After more than two years of investigation and long-lasting procedures before the Committee for information and the High Administrative Court, N1 has obtained emails that the central bank governor, Boris Vujcic, exchanged with the junior analyst in the Knighthead hedge fund, Adam Pieczonka in 2017, at the height of the so-called Hotmail affair.
The previously unseen emails reveal new information, but also open up new questions.
The American hedge fund Knighthead appeared in Croatia in the spring of 2017, as Ante Ramljak and the team he dubbed “Borg” were writing the so-called Lex Agrokor, which was passed in April that year. The law allowed state-appointed management to take over the indebted food and retail group Agrokor to help save it from bankruptcy.
Ramljak served as the first crisis manager until Fabris Perusko took over in February 2018.
We learned that Knighthead representatives had met with Ramljak and that the bill was changed at the time to make it more favourable for the hedge fund, as well as that the authors of the bill were awarded lucrative consultancy contracts in Agrokor, measured in tens of millions of euros.
But, where does governor Vujcic come in?
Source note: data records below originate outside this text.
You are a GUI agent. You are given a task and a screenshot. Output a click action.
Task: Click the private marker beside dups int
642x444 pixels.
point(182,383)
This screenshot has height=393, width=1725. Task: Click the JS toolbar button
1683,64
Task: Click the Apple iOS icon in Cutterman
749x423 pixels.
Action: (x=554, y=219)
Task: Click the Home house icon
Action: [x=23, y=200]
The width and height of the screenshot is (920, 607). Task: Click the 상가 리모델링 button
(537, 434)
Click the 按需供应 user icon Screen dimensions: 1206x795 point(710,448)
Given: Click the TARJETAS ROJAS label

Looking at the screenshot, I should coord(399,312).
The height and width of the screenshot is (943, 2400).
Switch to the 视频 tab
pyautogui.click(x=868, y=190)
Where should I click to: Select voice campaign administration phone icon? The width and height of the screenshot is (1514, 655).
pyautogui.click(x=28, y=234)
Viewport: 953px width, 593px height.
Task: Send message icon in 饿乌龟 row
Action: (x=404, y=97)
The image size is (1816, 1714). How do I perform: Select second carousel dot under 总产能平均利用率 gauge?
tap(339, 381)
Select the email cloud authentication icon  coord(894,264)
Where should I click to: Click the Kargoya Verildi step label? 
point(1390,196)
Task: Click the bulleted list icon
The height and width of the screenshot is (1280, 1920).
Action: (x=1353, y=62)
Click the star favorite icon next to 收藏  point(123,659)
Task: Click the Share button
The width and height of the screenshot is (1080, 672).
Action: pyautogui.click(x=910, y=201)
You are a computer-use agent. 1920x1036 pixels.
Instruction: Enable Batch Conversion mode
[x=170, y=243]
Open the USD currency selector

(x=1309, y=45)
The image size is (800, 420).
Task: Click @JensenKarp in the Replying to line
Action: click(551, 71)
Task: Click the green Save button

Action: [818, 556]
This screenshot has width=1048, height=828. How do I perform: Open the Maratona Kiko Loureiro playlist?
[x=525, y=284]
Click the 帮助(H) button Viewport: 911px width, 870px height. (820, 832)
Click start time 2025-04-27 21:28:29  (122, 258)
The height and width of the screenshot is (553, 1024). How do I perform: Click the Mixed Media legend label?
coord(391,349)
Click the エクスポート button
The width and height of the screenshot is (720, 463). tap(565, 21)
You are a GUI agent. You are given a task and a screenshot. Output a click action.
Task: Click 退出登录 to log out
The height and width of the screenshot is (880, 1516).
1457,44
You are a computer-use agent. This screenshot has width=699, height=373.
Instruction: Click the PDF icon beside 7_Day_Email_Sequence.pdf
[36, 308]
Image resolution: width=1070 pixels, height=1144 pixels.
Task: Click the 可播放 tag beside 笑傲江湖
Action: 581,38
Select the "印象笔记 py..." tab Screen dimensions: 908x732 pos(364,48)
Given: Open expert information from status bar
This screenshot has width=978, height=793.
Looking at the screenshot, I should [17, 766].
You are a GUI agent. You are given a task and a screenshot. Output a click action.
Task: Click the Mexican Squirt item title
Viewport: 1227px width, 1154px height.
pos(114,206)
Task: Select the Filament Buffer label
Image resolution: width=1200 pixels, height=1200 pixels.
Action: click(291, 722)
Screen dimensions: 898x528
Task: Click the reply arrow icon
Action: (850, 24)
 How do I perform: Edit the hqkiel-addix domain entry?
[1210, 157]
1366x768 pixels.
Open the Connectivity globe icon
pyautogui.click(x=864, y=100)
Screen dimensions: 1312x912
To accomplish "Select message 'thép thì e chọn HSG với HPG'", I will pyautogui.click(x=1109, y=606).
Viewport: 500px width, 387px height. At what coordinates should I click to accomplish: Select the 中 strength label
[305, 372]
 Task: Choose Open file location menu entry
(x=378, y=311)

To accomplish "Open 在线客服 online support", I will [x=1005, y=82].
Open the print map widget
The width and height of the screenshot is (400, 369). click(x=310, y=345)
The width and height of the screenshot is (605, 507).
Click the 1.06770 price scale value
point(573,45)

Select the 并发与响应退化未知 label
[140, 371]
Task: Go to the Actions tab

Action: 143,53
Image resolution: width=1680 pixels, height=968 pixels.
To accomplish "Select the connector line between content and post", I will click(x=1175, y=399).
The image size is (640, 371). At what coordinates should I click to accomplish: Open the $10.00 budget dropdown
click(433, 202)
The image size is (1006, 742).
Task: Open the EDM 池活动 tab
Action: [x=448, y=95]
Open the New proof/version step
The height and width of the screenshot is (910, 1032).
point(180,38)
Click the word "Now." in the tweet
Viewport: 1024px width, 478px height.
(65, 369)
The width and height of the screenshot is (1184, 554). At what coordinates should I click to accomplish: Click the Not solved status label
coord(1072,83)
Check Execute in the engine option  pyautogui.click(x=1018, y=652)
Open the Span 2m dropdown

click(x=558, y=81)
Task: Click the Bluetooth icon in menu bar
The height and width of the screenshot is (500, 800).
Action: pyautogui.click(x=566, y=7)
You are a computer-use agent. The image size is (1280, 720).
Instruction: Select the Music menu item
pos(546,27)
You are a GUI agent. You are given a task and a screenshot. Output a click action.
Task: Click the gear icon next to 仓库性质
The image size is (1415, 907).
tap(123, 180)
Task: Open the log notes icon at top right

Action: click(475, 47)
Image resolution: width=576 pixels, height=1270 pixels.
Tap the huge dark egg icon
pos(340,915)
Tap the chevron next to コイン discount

Our search for answers began after former Economy Minister Martina Dalic resigned and published a book in 2018 in which she mentioned that, after meeting with Vujcic, she was contacted by Knighthead junior analyst Adam Pieczonka.
The information that a central bank governor in an EU member country was meeting with a junior employee of a small fund seemed interesting and important to us and, ever since, we have been trying to find out the contents of Boris Vujcic’s official emails.
Vujcic had admitted to meetings taking place, so far three of them, in phases. He admitted the meetings were initiated by his contact in London, that they had explained to him what a roll-up loan was, but he refused to say more.
The emails in our possession offer some of the answers. The first email reveals that the Eastern Europe investment banking director in J. P. Morgan asked Vujcic to meet with Knighthead. Furthermore, the director wrote she expected Vujcic to adapt to Pieczonka in terms of setting the time of the meeting, and the mail indicates that Vujcic had already been familiar with who Pieczonka was and why Knighthead was in Zagreb. J. P. Morgan is one of Agrokor’s creditors, which makes it an interested party, and the bill, which was being drafted at the time, resulted in Knighthead becoming one of Agrokor’s owners.
The next email shows that Vujcic was not being completely honest when he said he directed Pieczonka to those involved in Agrokor after he learned what the issue was. Pieczonka asked for another meeting with Vujcic after he spoke to Ramljak, on the day Ramljak was named crisis manager, which means that this “productive” communication with Ramljak took place when he had no formal authority.
The third email shows how much Vujcic cooperated with Knighthead and how much he knew about their pushing the roll-up loan. That financing model did not exist in Croatia before the Agrokor case, and it is not used today either. It enables payment priority to those creditors who offer a new loan to the indebted company, which means that it places a stronger creditor, one with more funds, in a more favourable position, destroying the order of creditors and creates a less advantageous position for those creditors who, regardless of their guarantees, have less financial strength to take part in such arrangements.
In this email, Pieczonka is asking for a meeting with Vujcic so they can go through the financial offer in order to make it “more attractive”. Vujcic agreed to the meeting.
What do we know after reading these emails?
We know that the governor, at the request of one of interested parties, met with a representative of the fund who had also communicated with the authors of Lex Agrokor, pushed through the roll-up loan and finally became one of Agrokor’s owners. We know he was given their offers to read and was invited to make them more attractive. We know that is, to say the least, neither ethical or appropriate behaviour for a senior state official.
However, we have yet to learn if Vujcic, and to what degree, act outside of his authority and distribute privileged information.
During our investigation, the Information Commissioner had already made two decisions in favour of the public, and the High Administrative Court took our side as well. Their decision says that “it is in the public interest to remove any doubt in potential sharing of privileged information which may create a more advantageous position for one interested party…” In spite of that, the central bank is still using legal means to avoid publishing complete correspondence between the governor and the analyst.
We intend to continue our investigation because we believe the bank must make this correspondence available to the public.